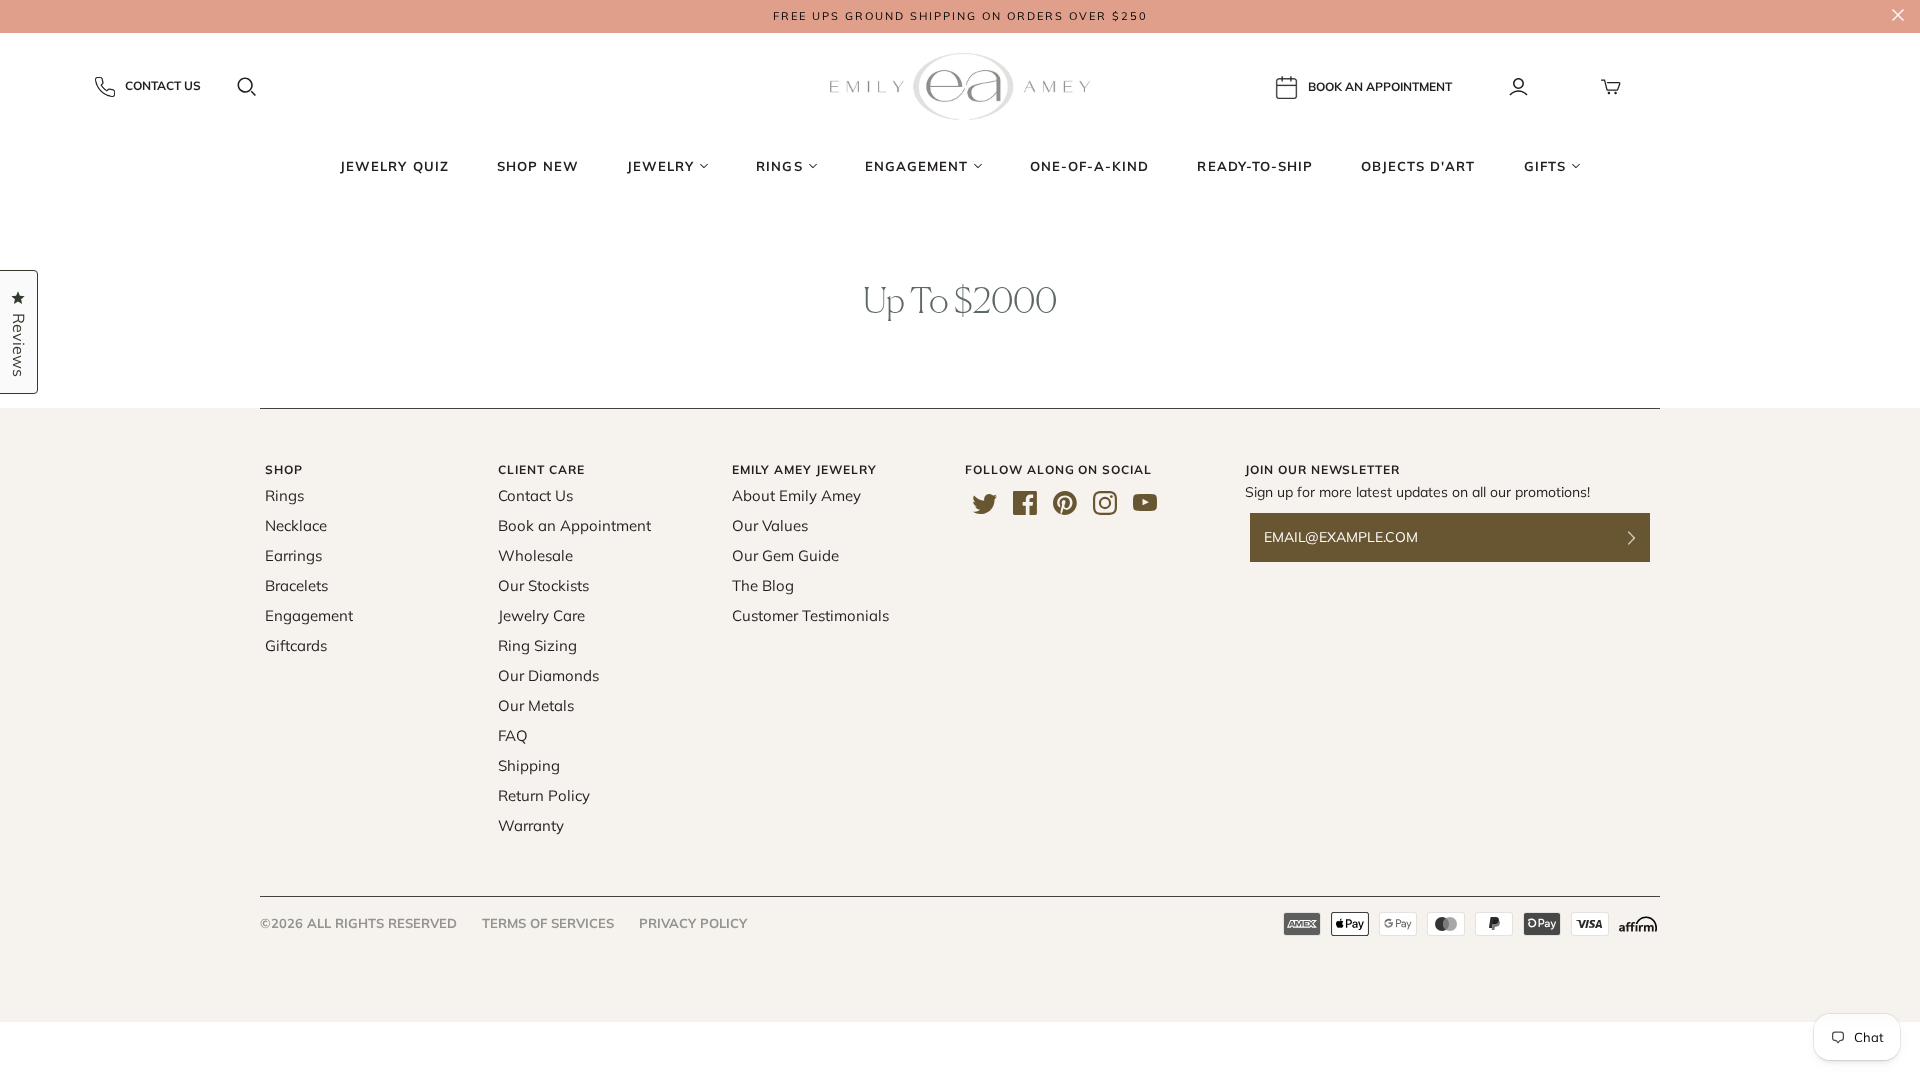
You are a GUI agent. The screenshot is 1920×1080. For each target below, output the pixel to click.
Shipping (529, 765)
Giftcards (296, 645)
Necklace (296, 525)
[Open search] (247, 87)
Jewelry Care (541, 615)
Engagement (309, 615)
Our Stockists (543, 585)
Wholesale (535, 555)
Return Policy (544, 795)
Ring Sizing (537, 645)
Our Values (770, 525)
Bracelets (296, 585)
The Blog (763, 585)
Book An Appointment (1380, 85)
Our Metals (536, 705)
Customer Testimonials (810, 615)
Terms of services (548, 923)
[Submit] (1644, 537)
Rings (284, 495)
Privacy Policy (693, 923)
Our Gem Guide (785, 555)
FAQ (513, 735)
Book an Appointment (574, 525)
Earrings (293, 555)
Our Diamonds (548, 675)
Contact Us (163, 85)
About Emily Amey (796, 495)
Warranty (531, 825)
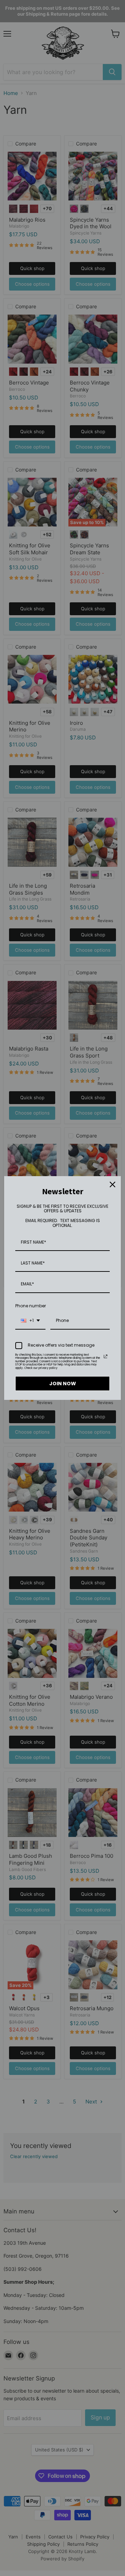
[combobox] (30, 1321)
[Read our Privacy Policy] (105, 1356)
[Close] (112, 1184)
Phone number (30, 1306)
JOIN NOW (62, 1383)
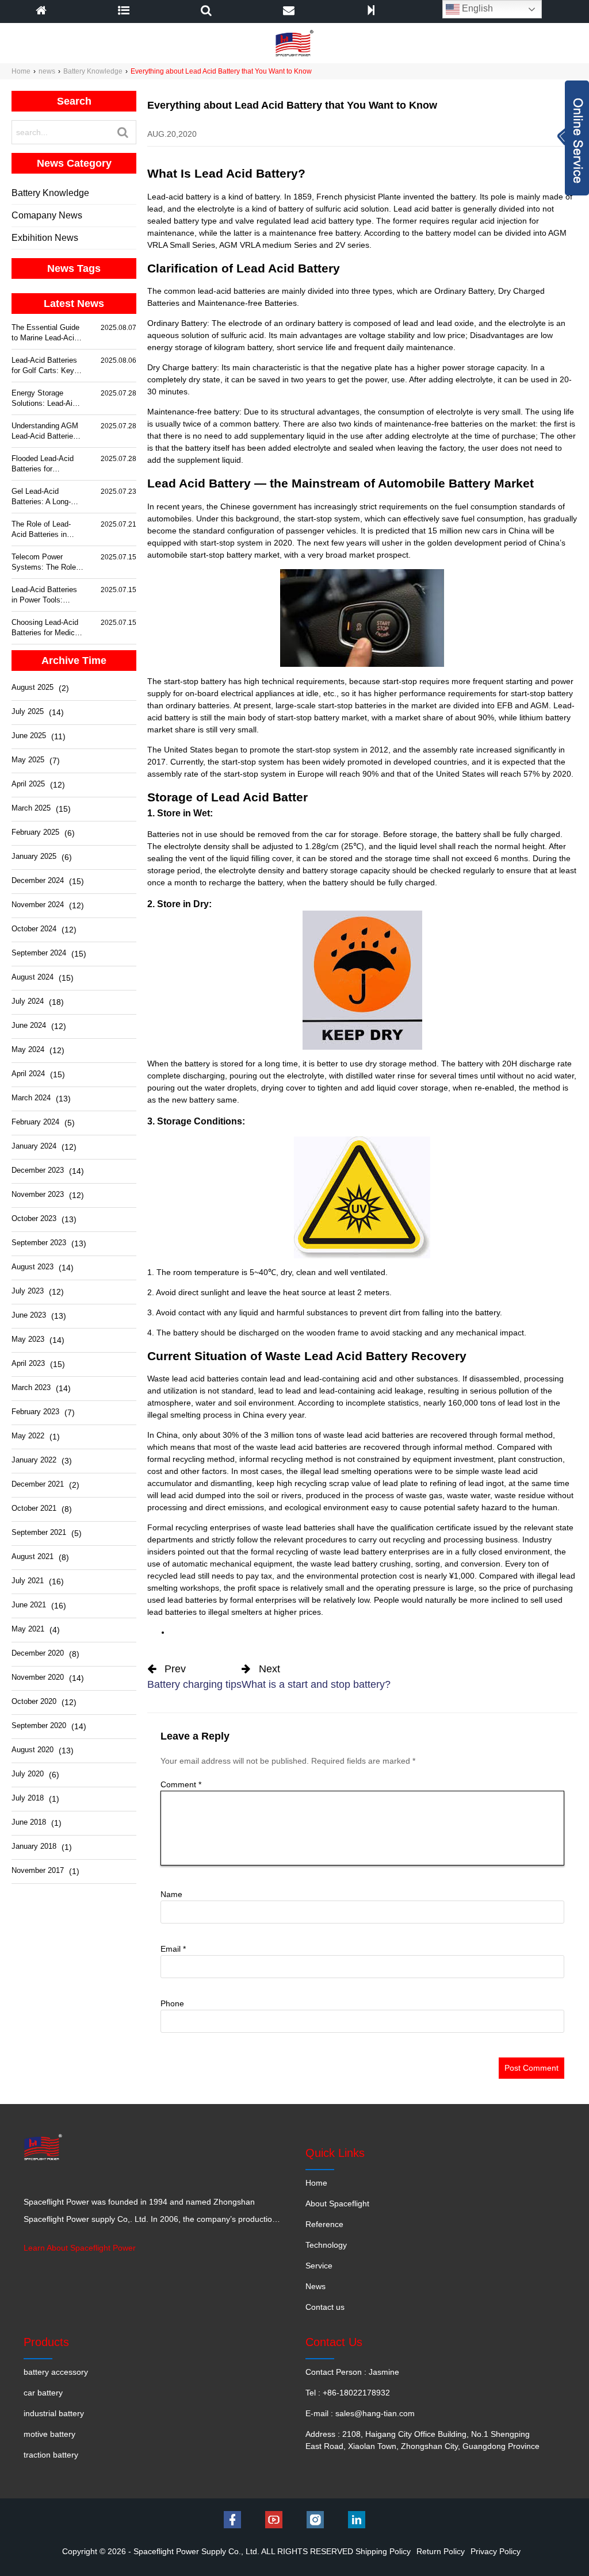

┄┄┄┄┄┄

__TASK GOAL__: In the entries above, find lines with "Appointment" and copy each.

__ANSWER SECTION__:
Book An Appointment (1380, 85)
Book an Appointment (574, 525)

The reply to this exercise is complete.